- Opening Delimiter -

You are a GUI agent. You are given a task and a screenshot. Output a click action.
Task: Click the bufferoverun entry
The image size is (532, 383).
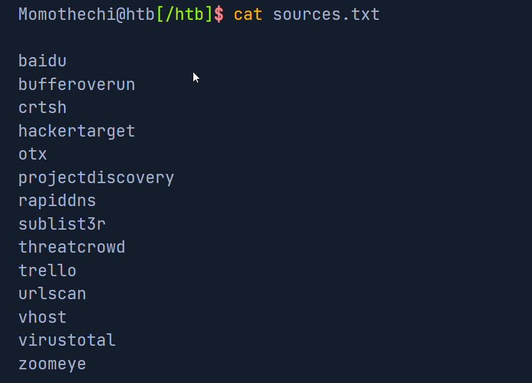[x=76, y=84]
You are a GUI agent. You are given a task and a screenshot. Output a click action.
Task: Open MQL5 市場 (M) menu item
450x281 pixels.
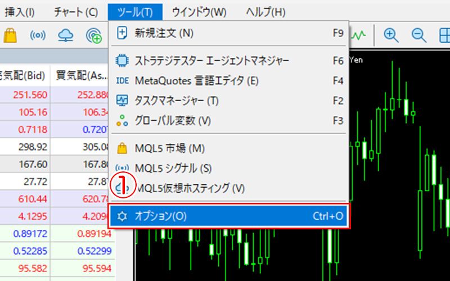169,148
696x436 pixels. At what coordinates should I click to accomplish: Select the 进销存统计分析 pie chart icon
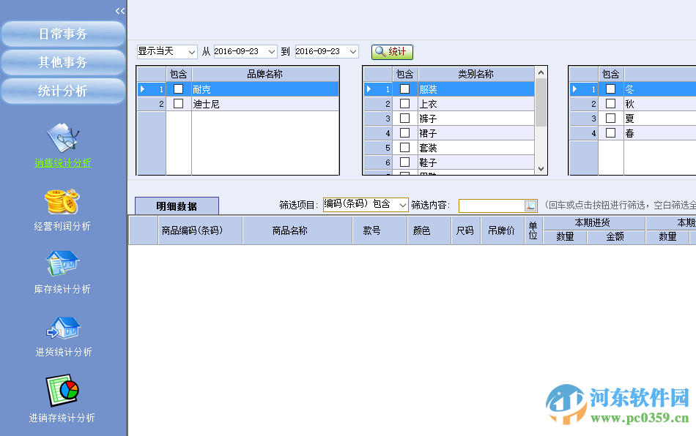coord(62,393)
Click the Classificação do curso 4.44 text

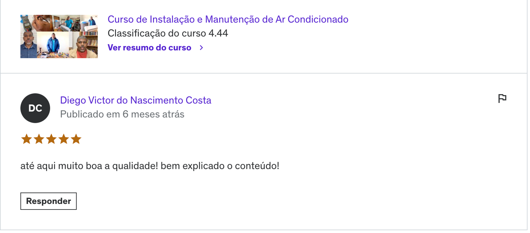click(168, 33)
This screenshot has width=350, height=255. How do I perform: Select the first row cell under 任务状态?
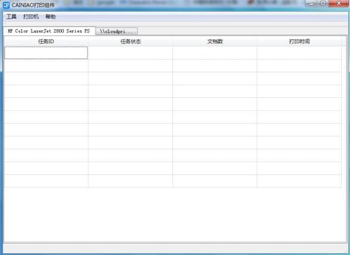pyautogui.click(x=131, y=53)
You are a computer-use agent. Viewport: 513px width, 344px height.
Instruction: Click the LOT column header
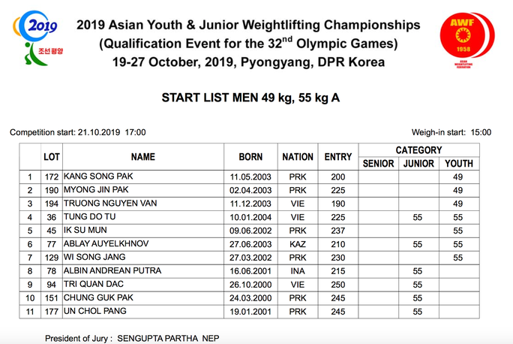pos(51,157)
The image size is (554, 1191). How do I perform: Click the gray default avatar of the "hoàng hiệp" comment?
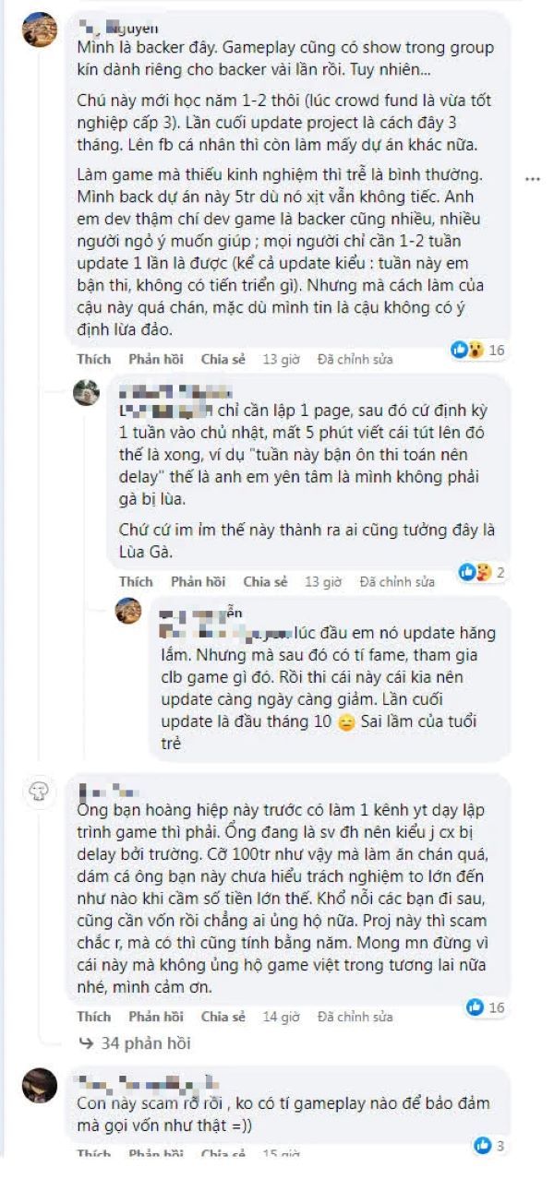(x=41, y=790)
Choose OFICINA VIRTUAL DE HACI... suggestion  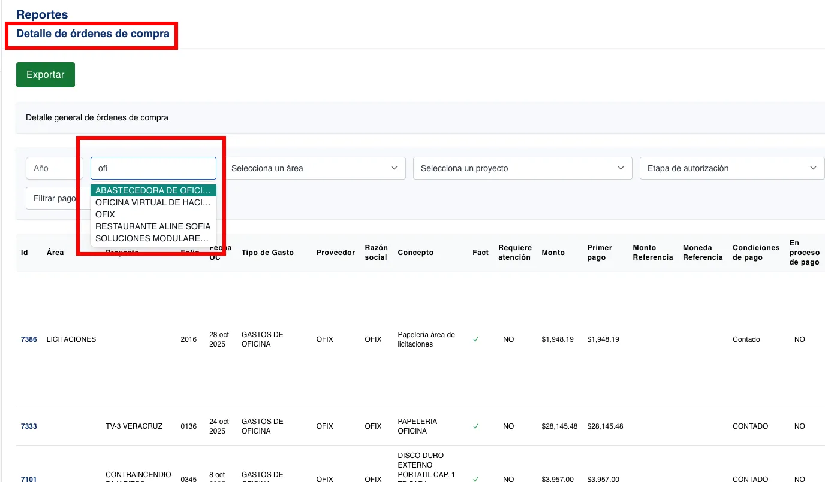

- Closing Delimiter -

▸ Task:
Reproduce every line above exactly as written, omitting the images.

▸ Answer to this problem:
You are a GUI agent. You are given a task and a screenshot. Output a click action.
Task: Click the bufferoverun entry
The image size is (532, 383).
[x=76, y=84]
You are a GUI agent. You are given a task and a screenshot. Output a click action.
Task: Open MQL5 市場 (M) menu item
450x281 pixels.
169,148
696x436 pixels. At what coordinates should I click to accomplish: Select the 进销存统计分析 pie chart icon
coord(62,393)
Click the Classificação do curso 4.44 text

click(168, 33)
This screenshot has width=350, height=255. How do I perform: Select the first row cell under 任务状态?
pyautogui.click(x=131, y=53)
You are a computer-use agent. Viewport: 513px width, 344px height.
Instruction: Click the LOT column header
pos(51,157)
The image size is (554, 1191). How do I perform: Click the gray default avatar of the "hoàng hiệp" comment?
(x=41, y=790)
Choose OFICINA VIRTUAL DE HACI... suggestion  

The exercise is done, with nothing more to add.